Working data:
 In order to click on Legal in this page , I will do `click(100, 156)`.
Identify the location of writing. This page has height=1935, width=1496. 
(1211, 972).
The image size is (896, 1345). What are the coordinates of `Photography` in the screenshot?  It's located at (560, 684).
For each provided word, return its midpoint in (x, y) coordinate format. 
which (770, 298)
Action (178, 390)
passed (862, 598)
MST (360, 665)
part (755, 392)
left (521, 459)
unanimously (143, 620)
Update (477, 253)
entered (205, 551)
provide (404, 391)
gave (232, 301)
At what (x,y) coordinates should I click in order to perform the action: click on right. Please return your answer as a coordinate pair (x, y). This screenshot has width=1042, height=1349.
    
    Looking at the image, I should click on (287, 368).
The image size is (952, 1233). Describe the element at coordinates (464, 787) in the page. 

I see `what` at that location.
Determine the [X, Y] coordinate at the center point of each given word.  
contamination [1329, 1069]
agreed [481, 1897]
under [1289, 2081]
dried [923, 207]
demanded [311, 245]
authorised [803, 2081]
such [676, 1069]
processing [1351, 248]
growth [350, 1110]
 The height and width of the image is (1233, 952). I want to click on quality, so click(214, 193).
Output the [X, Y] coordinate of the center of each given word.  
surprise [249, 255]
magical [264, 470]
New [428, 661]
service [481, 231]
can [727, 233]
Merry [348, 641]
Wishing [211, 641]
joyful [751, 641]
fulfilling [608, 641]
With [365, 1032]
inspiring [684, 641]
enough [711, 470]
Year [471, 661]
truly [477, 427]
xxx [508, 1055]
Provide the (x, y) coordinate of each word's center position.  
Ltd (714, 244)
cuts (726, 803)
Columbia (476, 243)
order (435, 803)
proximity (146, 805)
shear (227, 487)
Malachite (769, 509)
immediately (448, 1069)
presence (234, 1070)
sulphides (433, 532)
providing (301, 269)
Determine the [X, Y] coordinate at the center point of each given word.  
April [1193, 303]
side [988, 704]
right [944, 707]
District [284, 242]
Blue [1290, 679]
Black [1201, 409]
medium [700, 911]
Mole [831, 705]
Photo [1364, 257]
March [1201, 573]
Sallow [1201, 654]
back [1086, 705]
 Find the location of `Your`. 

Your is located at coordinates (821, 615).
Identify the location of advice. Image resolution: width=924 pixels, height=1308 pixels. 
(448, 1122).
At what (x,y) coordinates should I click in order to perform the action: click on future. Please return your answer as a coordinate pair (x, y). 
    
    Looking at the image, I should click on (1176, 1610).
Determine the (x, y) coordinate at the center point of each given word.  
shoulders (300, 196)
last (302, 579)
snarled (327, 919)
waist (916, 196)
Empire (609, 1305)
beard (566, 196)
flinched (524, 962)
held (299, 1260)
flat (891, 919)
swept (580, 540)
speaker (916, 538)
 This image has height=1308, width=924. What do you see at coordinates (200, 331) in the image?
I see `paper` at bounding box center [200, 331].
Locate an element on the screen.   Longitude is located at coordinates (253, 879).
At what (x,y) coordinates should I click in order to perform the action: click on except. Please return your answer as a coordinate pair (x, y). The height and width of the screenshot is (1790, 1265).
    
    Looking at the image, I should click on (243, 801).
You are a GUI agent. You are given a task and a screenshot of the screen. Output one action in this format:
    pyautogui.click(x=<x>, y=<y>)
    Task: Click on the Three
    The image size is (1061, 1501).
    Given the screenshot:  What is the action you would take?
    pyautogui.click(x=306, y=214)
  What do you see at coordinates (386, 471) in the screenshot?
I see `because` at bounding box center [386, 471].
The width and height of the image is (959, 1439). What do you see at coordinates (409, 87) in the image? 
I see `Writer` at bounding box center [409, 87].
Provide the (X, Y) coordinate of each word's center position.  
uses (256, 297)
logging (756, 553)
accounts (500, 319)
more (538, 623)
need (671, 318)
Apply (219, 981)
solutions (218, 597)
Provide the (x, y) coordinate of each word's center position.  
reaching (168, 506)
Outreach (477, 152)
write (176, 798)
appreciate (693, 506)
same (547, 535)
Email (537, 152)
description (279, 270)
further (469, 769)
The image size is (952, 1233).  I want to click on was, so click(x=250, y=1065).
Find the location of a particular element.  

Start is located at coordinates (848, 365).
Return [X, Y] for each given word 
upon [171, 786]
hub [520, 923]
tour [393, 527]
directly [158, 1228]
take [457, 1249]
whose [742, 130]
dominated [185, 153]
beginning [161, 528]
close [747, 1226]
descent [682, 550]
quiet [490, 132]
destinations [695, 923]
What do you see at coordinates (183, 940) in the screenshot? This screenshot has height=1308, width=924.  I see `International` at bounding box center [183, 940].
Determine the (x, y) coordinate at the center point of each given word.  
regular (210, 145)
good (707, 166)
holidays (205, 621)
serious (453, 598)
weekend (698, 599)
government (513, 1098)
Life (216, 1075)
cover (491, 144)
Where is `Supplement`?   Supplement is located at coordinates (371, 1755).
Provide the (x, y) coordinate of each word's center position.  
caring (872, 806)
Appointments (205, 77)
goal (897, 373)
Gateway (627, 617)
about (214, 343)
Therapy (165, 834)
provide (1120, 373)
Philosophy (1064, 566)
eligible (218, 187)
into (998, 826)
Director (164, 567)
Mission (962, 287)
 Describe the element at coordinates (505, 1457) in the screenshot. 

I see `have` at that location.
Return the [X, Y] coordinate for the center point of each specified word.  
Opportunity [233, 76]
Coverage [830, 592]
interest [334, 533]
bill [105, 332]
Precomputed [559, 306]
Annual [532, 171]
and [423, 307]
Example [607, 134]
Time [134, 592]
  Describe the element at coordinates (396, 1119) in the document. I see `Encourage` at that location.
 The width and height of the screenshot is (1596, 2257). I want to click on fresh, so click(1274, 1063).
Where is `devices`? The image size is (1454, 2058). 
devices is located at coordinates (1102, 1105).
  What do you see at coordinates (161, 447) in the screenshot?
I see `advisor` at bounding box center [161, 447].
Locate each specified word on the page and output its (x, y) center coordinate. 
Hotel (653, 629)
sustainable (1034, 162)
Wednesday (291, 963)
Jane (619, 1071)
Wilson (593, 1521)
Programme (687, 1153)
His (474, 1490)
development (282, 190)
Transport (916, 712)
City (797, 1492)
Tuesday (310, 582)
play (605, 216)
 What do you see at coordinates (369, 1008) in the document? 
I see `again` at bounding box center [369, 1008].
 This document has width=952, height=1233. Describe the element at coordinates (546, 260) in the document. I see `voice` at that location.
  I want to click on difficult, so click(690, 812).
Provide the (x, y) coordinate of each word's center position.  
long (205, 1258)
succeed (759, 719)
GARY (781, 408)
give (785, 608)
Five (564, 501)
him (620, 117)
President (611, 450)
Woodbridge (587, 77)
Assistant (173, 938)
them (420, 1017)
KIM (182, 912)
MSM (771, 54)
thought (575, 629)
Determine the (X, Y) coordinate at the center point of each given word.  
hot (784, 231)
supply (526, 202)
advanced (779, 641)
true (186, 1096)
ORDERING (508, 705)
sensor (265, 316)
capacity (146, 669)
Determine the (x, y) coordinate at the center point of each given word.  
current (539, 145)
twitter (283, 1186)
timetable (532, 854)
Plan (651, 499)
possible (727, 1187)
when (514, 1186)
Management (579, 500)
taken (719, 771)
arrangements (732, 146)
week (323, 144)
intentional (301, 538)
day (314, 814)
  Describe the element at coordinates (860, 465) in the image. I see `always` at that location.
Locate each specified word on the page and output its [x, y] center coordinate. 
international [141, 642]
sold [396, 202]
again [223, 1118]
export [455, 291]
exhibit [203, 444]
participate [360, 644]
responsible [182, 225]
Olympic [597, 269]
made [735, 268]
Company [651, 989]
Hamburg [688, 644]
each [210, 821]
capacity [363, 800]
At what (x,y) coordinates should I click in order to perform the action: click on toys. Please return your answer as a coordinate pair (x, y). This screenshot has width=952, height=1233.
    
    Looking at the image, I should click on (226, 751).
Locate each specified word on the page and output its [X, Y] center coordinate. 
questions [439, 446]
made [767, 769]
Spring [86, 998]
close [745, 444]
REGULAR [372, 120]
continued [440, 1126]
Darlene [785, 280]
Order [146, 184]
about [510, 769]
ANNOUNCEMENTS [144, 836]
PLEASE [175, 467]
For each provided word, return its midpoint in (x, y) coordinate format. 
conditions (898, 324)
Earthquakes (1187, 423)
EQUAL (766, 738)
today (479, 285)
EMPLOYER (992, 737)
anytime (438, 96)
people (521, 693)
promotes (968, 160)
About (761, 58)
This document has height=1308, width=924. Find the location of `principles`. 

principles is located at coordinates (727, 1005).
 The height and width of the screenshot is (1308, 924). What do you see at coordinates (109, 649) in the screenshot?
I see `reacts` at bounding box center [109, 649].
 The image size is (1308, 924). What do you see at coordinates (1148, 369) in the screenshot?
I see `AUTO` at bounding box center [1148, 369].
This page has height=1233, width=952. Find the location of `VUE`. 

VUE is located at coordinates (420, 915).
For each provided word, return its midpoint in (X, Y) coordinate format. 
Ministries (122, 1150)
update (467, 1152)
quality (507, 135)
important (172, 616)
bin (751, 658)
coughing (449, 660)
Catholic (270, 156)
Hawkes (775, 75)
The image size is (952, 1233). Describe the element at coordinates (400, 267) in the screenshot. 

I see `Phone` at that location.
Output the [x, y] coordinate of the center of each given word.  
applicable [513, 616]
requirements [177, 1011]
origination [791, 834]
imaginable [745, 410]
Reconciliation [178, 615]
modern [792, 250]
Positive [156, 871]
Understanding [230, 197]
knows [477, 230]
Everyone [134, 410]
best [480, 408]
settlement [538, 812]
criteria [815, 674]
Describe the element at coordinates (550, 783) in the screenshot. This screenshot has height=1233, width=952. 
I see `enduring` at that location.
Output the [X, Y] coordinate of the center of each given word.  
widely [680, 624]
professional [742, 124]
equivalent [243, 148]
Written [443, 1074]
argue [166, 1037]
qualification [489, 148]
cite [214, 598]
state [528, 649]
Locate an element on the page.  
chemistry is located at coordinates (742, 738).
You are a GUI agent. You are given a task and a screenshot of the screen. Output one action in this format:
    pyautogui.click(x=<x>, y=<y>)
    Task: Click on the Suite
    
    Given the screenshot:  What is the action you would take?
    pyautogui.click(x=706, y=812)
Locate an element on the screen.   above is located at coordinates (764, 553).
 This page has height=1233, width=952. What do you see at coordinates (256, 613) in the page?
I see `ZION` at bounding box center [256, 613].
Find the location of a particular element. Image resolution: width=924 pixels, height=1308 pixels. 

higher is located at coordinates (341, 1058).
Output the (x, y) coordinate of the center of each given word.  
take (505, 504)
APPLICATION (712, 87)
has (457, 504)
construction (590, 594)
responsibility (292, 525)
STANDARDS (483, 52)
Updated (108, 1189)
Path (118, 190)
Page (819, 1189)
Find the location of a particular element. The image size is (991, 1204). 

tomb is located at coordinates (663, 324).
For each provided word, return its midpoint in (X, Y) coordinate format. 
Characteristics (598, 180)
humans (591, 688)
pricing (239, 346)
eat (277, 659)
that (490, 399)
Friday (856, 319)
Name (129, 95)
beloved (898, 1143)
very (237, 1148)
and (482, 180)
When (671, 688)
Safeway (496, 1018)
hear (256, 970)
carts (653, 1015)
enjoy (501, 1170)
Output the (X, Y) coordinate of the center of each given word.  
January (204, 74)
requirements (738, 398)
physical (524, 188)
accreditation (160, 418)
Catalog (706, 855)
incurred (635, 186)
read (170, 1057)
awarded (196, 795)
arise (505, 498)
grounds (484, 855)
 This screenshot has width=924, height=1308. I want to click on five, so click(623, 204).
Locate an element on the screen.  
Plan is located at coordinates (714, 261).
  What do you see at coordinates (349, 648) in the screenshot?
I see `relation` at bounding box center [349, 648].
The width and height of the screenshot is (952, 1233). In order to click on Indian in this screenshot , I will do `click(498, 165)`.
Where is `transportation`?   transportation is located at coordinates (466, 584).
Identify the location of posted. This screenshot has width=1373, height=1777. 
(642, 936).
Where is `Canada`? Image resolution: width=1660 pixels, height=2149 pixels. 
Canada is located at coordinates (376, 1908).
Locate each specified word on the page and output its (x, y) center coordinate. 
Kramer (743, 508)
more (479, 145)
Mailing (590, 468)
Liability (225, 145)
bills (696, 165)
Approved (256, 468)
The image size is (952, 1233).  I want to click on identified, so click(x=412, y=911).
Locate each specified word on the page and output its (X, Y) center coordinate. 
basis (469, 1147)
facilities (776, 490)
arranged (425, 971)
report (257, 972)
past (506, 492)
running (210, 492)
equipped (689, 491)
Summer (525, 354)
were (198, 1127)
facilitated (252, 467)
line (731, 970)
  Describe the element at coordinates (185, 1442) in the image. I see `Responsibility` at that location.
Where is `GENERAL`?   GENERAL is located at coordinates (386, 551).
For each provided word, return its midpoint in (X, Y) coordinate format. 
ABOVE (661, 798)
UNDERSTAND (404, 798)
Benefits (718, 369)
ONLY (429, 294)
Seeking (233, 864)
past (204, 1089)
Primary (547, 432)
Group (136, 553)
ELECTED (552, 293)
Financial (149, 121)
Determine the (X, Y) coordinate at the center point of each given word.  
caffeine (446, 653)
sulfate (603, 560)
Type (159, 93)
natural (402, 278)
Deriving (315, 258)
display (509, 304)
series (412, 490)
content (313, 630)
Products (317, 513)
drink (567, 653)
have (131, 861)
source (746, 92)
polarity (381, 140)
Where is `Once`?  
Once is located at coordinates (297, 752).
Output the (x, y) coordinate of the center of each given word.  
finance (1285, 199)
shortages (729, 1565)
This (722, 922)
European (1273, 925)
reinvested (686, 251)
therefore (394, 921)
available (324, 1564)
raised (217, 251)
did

Aim: Rewrite the material as a numbered list, from its first line through the line containing "gave (232, 301)", inclusive. Leave out blank lines.

Solution to the problem:
1.  In order to click on Legal in this page , I will do `click(100, 156)`.
2. Identify the location of writing. This page has height=1935, width=1496. 
3. (1211, 972).
4. The image size is (896, 1345). What are the coordinates of `Photography` in the screenshot?  It's located at (560, 684).
5. For each provided word, return its midpoint in (x, y) coordinate format. 
6. which (770, 298)
7. Action (178, 390)
8. passed (862, 598)
9. MST (360, 665)
10. part (755, 392)
11. left (521, 459)
12. unanimously (143, 620)
13. Update (477, 253)
14. entered (205, 551)
15. provide (404, 391)
16. gave (232, 301)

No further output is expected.